= Linda Lowe =

American poet and singer-songwriter producer

Linda Lowe is a poet, singer-songwriter producer, recording artist and the founder of Writers in the Round Concert Series, a community sponsored, non-profit performing arts organization dedicated to connecting and mentoring creative writers and musicians. She has recorded seven albums of original music on her Rollin’ Records label, including a duet album with Steve Gillette entitled "So Far Apart" produced by her husband, Karl Caillouet. Her songs "Let Her Go Gently," “Amber Eyes," and "Someday I’ll Be a Bluebird" are used in hospices and funerals across the country. She is currently working at The Red Shack studio with Rock Romano in Houston, Texas mixing music from an album produced by Robert Palmer entitled "Lucid Dreamer". She is the author of the "Little by Little" production, a musical presented at Main Street Theater in 1996 and again in 2017 with Xavier Educational Academy students in the Rice University Village. She and her daughter, Michelle Caillouet, began the Music and Drama department for Xavier Educational Academy in West University Place, Texas. For over 10 years Writers in the Round presented its concert series at Hamman Hall with Linda hosting and directing each show. Writers in the Round will celebrate its 35th anniversary in the 2024-2025 season at Main Street Theater in Rice University Village where it began in 1990.

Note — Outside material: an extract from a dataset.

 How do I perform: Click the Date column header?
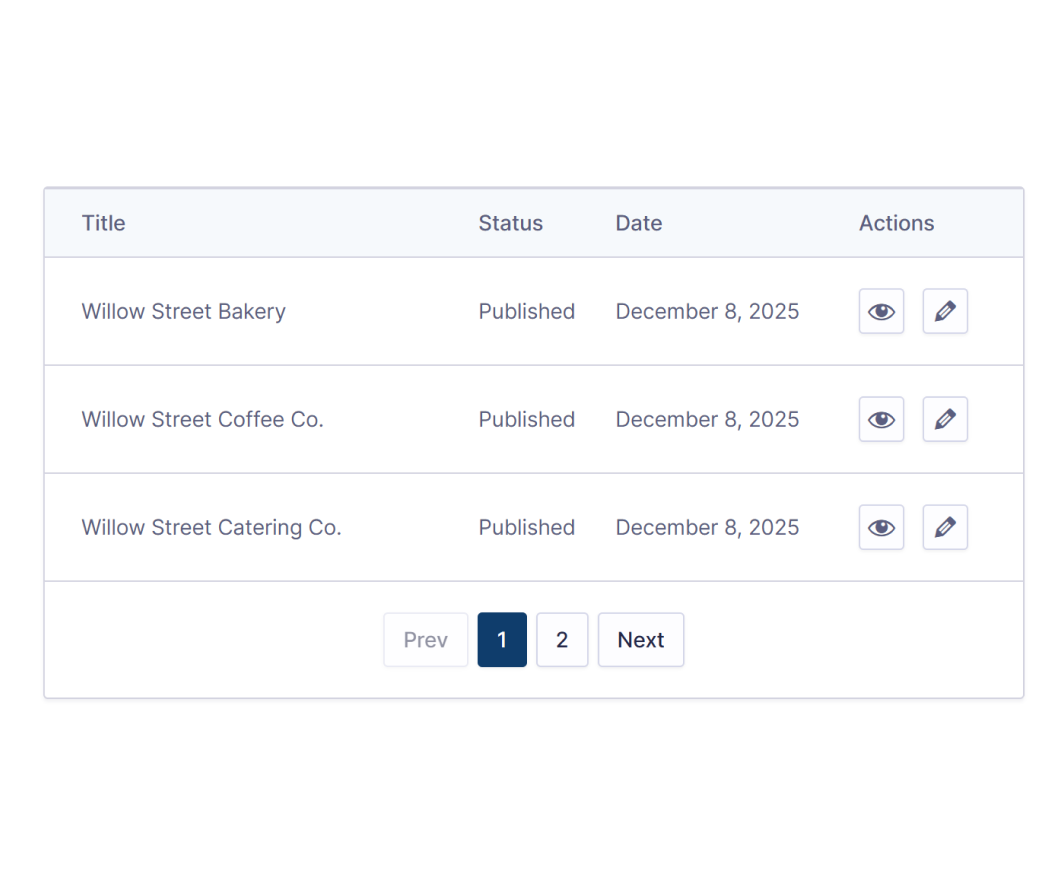point(639,223)
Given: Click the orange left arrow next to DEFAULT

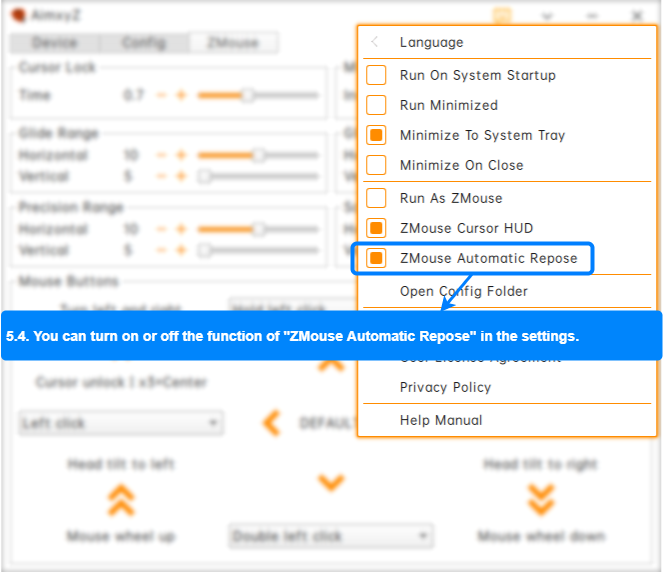Looking at the screenshot, I should click(x=271, y=423).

 Linda's archives are currently being collected and preserved for her contribution to Arkansas and Texas Music at The University Of Arkansas Fayetteville,
Rice University's Woodson Research Center and Texas State University's Texas Music History Department.

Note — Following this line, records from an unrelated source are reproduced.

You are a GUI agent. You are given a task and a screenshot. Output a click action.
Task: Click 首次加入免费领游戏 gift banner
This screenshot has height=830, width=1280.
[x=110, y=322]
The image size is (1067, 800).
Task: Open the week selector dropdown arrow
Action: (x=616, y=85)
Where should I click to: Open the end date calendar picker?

On May 17th Linda was awarded the 2025 Community Builder Award in recognition of her distinguished service and personal Contributions to the community of Houston, Texas, presented by Holland Lodge No. 1, A.F.&A.M. Houston, Texas.

== Biography ==
Linda Lowe was born in Hot Springs, Arkansas in 1950. She grew up in San Antonio, Texas and was a baby sitter for several DJ's at KTSA Radio where she was given boxloads of 45 records of all the current hits in the 1960s including Motown artists which helped inspire her to write poetry. Her first radio commercial was on bicycle safety airing on the Ricki Ware show on KTSA at age 9 or 10 years old. At the age of 15 her family moved back to Little Rock, Arkansas, where she graduated from Little Rock Central High School. While in high school she worked for Governor Winthrop Rockefeller and Graphic Communications touring the tiny towns of Arkansas with the Rockefeller campaign where she met Skeeter Davis (she would later reconnect with Skeeter at the Grand Ole Opry). Completing a production art course at MacArthur Park she became a paste up artist for the Air Scoop at Little Rock Air Force Base in Jacksonville, Arkansas. In 1970 she worked at Heritage Publishing Company as a type setter for the American Fishfarmer magazine and met Ringo Jukes who became her mentor and offered to publish her first book of Poetry called "All in Time". Another mentor who worked at the publishing company, John Beegle began writing her biography. Some time during the process of printing the poetry book, Heritage Publishing Company burned to the ground and none of the books were retrieved. Ringo Jukes and John Beegle gave their draft copy to Jimmy Dean and Bill Holland (who later also offered to publish the book) at Holland and Associates. She was hired as a national Time Buyer for the Jimmy Dean Sausage account where she worked from age 19–25. During that time she also appeared in TV commercials for Brut aftershave and a local Ford dealership. She began playing music in 1972 with Mary Gwin in the Little Rock area as "Me and My Friend" performing original music in local clubs and listening rooms. She met Rick Harrington while performing at the Leather Bottle and the Island X in Little Rock. Rick was managing a group called "Wildwood". They soon married and went out on the road with the group. Linda chose to lay down her guitar to work the sound for the popular group, but her marriage only lasted 9 months. Wildwood continues to work with Linda in her Writers in the round Concert Series and the Women in the round on the road touring group.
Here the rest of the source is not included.